W3C home > Mailing lists > Public > www-style@w3.org > January 2008

Re: flowing around both sides of a float

From: James Elmore <James.Elmore@cox.net>
Date: Thu, 3 Jan 2008 09:05:31 -0800
Message-Id: <10904B3D-8513-4BEF-BB63-68AE1287EC15@cox.net>
To: Philip TAYLOR <Philip-and-LeKhanh@Royal-Tunbridge-Wells.Org>, CSS <www-style@w3.org>

On Jan 3, 2008, at 1:39 AM, Philip TAYLOR wrote:

> How can CSS "style the page in a predictable way"
> when the effects of the cascade are unpredictable
> to the page author ?
> Philip TAYLOR

Not exactly unpredictable. Some people (a very small percentage that  
I am aware of) have !important styles which override the browser and  
the author. It is possible that someone would make an important style  
rule such as

     * { display: none; !important }

This would make every element invisible. But who would want to?

Author style rules overrule user style rules, except when the user  
rule is !important. The reason for this (as I just learned from  
reading the specification) is so users with special requirements  
(e.g., limited vision -- requiring larger fonts, or color blindness  
-- limiting color combinations) can provide for their own needs when  
viewing the web. The reason author rules override user rules -- in  
all other cases -- is so the author can style the page in a  
predictable way, especially to override the rules from the browser.

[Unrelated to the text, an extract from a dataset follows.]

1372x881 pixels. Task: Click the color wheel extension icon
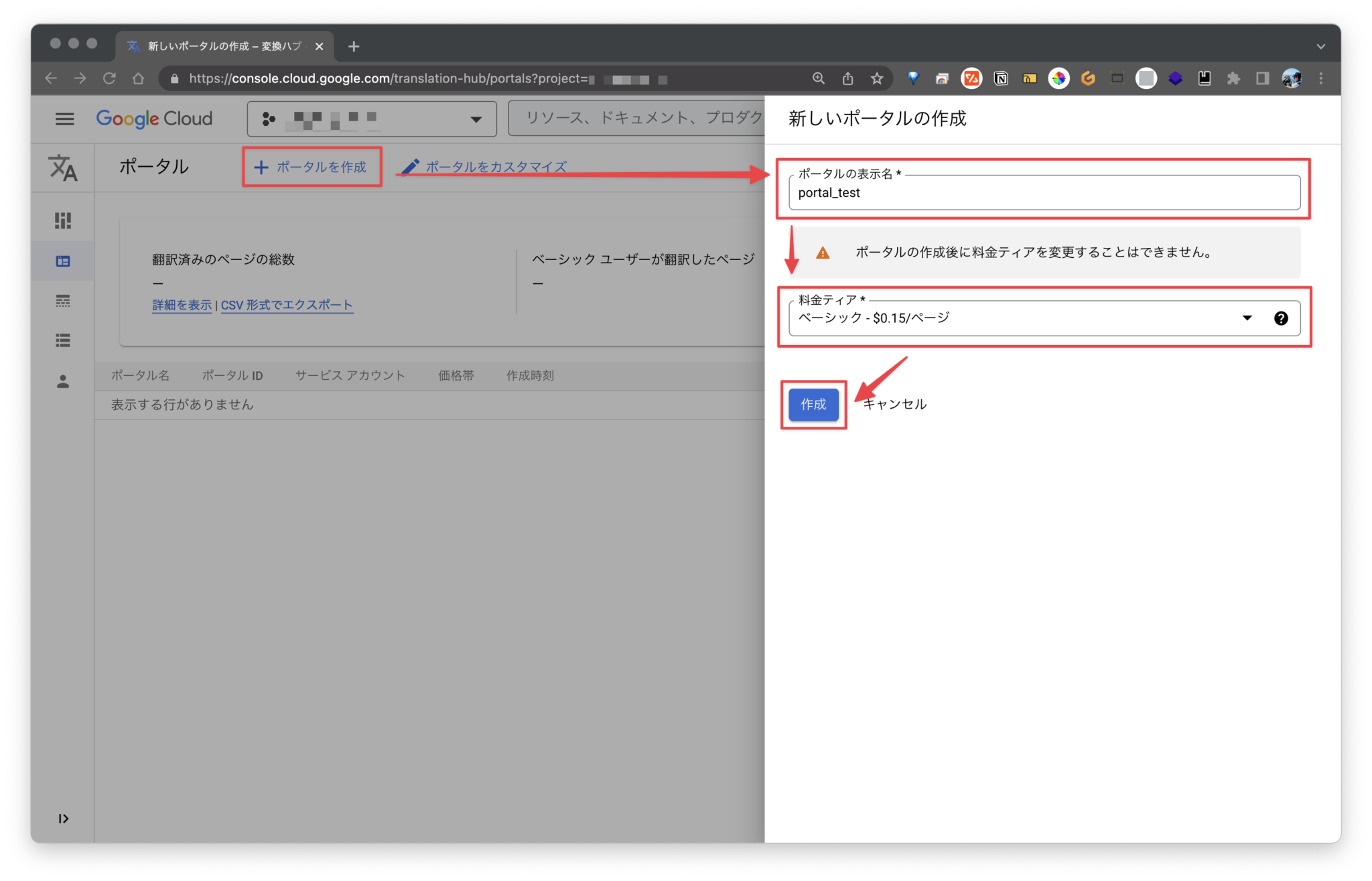1058,78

If even one percent of the users have their own style rules, I would  
be surprised. Of these, perhaps a small number have !important rules  
in their personal styles. This means that, for well over 99% of the  
users, the page would be predictable. (Of course, some browsers don't  
follow the rules, but this is a different problem and has no bearing  
on the current discussion.)

Authors/designers need to test their pages in a variety of browsers  
and on many different sized screens, but that is part of the process  
of making the pages 'predictable'. Notice that nowhere is the term  
'exact' used. As discussed in other postings, exact layout is not  
what CSS is designed for. But if it isn't predictable, then we all  
need to collect our marbles and go sit in the dark by ourselves --  
CSS is designed to allow authors to control what pages look like.

If you don't want CSS to provide better control, stick with plain  
HTML. Don't argue that the rest of us who want to improve the things  
CSS can do, and make it easier to use, are asking for 'free word  
processing software'.

Is there anyone in this group who has connections with the unicode  
group? We need to add a straw-man character to the character set, so  
we can can easily dismiss arguments which have little basis in  
reality. (;-)

Philip -- I recognize what you are saying; but I won't let the design  
preferences of a small minority of users stop me from expressing my  
own design preferences on my own web pages.